Wait six months and along comes the Special Edition with surprising new footage, deleted scenes, extra commentaries, all those interesting additions to a DVD (not such paltry things as photo galleries, TV special “making of” documentaries, etc.
It’s so much an ingrained part of the common release culture it’s insane. Nowhere can you see it more than with the Lord of the Rings DVD’s. When the first set of released were announced you could even find the release dates and further extras for the Special Editions due out some months later. So naturally, those were the ones I ordered and waited for, avoiding the first DVD’s like the plague.
So now what happens? Coming Soon, that bastion of front line reporting, comes out with snippets from a USA Today interview with Peter Jackson that there is more additional footage to be shown and an ultimate box set is due.
The set will included the three extended versions (not combined into one film) and likely won’t arrive in stores for another two or three years.
“I don’t want to add more footage,” Jackson says. “There’s as much in there as we want. Eventually you are just going to go backward and weaken the films.” Instead, he would prefer to simply show the unused deleted scenes and explain why they were cut.
Jackson would also like to include feature-lenght documentaries, made by longtime associate Costa Botes, on the making of the movies. “There are no commentary or interviews. It’s like a reality TV show,” Jackson says.
He adds that the bloopers, or “bleepers” as Jackson calls them, would also be a new feature. They were previously only shown to the major cast members as a farewell tribute after they finished filming.
No real surprise on that release, I think we could have all seen that one coming, but with more footage still available? It is good though that he can stick firm to his beliefs and not have them added into the movie, that the movies are now complete.
Now I can, at a stretch, understand the distinction between the Special Editions and the Box Set. The Director’s complete work is on the Special Edition and the…actually, stop. The more I think about it the more I can’t see why. All the material was available at the time, and yes it’s obvious to say that they are a business and they need money. That argument can also be used of the ticket touts dealing with tickets for the Tsunami gig, or ridiculous prices at the Cinema.

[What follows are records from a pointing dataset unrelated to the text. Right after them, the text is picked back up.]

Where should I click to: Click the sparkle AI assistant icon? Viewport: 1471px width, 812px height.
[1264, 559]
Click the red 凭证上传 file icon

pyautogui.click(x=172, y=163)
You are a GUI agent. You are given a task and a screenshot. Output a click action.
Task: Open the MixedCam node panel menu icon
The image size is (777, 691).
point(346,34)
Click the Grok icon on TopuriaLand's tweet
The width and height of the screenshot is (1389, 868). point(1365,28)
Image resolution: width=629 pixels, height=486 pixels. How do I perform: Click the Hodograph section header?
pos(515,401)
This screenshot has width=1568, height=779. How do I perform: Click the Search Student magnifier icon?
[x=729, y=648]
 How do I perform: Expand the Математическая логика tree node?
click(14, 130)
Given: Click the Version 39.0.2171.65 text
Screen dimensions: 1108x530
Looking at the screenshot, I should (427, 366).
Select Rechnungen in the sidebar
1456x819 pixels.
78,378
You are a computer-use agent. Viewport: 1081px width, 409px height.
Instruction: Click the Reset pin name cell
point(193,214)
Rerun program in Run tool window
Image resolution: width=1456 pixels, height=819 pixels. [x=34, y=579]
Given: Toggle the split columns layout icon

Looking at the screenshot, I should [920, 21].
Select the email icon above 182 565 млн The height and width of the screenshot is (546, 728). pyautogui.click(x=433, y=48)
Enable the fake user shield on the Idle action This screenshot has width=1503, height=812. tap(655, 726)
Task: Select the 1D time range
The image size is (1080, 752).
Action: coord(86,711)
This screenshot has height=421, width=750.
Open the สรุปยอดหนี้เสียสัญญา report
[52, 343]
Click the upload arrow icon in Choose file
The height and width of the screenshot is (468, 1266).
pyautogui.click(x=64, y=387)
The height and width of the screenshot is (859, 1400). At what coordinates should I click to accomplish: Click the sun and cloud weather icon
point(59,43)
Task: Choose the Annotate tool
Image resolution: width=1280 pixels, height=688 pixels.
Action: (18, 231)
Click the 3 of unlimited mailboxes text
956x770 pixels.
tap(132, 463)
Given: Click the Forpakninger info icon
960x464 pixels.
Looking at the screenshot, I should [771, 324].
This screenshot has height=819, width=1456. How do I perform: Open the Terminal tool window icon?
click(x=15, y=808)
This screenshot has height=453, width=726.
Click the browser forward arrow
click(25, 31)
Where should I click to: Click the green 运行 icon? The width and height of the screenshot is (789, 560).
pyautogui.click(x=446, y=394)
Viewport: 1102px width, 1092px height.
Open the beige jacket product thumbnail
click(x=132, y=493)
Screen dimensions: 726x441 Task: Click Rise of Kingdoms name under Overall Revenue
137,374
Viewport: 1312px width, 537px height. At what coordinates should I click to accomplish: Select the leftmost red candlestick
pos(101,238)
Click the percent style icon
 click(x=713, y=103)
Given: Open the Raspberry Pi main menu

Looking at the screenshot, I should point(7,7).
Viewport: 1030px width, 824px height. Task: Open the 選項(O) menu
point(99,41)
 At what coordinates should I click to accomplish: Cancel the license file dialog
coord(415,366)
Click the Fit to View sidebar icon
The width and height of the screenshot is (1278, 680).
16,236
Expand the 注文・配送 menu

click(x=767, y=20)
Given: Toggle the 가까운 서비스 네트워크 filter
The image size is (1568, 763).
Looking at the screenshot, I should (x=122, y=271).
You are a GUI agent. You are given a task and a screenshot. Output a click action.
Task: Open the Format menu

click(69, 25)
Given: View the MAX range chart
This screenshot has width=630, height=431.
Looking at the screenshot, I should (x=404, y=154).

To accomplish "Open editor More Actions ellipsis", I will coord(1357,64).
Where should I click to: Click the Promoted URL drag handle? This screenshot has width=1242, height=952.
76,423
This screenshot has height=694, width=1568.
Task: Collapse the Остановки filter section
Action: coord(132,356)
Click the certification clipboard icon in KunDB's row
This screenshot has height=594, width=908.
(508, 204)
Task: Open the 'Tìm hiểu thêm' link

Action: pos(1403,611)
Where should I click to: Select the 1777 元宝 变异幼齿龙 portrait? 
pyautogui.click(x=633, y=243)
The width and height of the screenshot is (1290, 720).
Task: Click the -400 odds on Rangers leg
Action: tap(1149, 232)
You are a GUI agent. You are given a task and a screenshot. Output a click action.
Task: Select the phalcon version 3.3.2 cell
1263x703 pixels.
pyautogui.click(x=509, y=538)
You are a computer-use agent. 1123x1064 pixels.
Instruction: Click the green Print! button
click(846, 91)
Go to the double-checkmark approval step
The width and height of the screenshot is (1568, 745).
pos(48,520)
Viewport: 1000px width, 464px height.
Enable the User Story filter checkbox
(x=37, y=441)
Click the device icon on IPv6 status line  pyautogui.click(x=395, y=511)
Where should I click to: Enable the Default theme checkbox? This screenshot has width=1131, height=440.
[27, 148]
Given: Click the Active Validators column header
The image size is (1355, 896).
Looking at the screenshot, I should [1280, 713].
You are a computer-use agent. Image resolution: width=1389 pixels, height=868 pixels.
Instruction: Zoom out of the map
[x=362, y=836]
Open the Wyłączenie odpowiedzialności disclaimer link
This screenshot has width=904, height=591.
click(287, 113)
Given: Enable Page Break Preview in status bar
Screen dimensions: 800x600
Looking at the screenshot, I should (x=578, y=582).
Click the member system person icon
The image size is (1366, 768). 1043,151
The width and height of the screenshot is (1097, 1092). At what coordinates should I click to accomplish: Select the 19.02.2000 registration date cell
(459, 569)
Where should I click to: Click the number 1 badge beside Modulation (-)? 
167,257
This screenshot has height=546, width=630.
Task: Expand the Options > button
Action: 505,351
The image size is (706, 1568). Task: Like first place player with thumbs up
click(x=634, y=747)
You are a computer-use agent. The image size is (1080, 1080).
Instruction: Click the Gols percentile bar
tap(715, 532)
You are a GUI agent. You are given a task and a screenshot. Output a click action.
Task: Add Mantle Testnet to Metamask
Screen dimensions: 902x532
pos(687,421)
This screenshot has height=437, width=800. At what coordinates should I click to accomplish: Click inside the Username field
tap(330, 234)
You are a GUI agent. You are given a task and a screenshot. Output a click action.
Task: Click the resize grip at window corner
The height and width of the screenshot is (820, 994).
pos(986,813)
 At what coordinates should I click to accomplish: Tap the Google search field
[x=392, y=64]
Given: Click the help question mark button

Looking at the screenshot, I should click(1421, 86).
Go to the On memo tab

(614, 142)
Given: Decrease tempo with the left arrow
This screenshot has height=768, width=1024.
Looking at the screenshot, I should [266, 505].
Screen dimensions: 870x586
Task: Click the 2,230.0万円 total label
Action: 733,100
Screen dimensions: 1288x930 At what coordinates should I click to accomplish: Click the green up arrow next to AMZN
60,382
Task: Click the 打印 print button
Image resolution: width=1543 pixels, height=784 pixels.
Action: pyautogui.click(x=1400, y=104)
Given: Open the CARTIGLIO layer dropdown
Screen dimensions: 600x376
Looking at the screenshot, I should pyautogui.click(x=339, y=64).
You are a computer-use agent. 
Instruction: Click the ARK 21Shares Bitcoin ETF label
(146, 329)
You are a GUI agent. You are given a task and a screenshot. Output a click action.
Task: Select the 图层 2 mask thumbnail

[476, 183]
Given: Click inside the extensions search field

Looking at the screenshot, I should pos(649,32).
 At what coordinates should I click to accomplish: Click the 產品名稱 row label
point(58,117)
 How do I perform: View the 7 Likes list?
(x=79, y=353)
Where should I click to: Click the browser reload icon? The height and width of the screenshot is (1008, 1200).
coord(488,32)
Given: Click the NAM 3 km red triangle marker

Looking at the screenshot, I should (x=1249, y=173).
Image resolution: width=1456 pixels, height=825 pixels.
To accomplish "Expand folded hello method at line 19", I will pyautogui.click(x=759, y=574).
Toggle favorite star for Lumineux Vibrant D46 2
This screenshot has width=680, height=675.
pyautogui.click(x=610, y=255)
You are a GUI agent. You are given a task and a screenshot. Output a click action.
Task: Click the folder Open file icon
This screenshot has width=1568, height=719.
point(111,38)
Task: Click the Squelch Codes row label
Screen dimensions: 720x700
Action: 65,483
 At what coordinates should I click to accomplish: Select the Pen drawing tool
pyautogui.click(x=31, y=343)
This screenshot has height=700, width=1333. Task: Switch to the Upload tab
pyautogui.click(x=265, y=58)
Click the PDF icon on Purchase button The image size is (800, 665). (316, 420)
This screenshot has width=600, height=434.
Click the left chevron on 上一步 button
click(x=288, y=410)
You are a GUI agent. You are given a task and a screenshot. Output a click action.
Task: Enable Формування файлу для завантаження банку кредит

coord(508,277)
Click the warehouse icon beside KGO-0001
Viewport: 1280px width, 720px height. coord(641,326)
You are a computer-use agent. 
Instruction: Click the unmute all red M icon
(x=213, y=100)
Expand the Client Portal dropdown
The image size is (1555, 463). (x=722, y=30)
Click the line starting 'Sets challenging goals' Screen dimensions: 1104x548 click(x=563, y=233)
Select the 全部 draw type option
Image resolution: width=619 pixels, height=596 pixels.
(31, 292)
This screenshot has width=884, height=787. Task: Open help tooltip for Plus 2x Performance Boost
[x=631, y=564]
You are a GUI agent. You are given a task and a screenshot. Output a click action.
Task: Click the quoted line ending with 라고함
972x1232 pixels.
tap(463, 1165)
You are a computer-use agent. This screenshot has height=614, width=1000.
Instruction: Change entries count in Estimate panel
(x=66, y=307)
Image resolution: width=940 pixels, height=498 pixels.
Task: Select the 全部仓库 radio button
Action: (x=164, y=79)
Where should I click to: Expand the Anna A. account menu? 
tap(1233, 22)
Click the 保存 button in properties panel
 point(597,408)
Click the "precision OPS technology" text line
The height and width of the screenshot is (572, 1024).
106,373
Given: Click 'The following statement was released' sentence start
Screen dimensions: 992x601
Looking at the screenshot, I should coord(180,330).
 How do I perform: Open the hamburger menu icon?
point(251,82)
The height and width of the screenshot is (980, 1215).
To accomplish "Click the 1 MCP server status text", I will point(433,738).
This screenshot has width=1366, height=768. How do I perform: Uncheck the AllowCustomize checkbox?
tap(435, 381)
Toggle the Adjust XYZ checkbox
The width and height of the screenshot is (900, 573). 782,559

All the footage has been there already, everything to make the complete DVD. Let’s face it, the first release was to capture the people who are desperate to buy it, and perhaps want the original movie. That being said, I have a load of DVD’s that have both options, and on X-Men it even intercuts the deleted scenes straight into the movie if you require.
The second release was to get all those who wanted the extras and the Directors Edition, and re-sell to the first group. With the final release aimed at all the previous purchasers once again.
It’s a big money making scheme against the purchasers. I hate it. Although there is an easy way round it, wait for the Special Edition if you know there’s one due.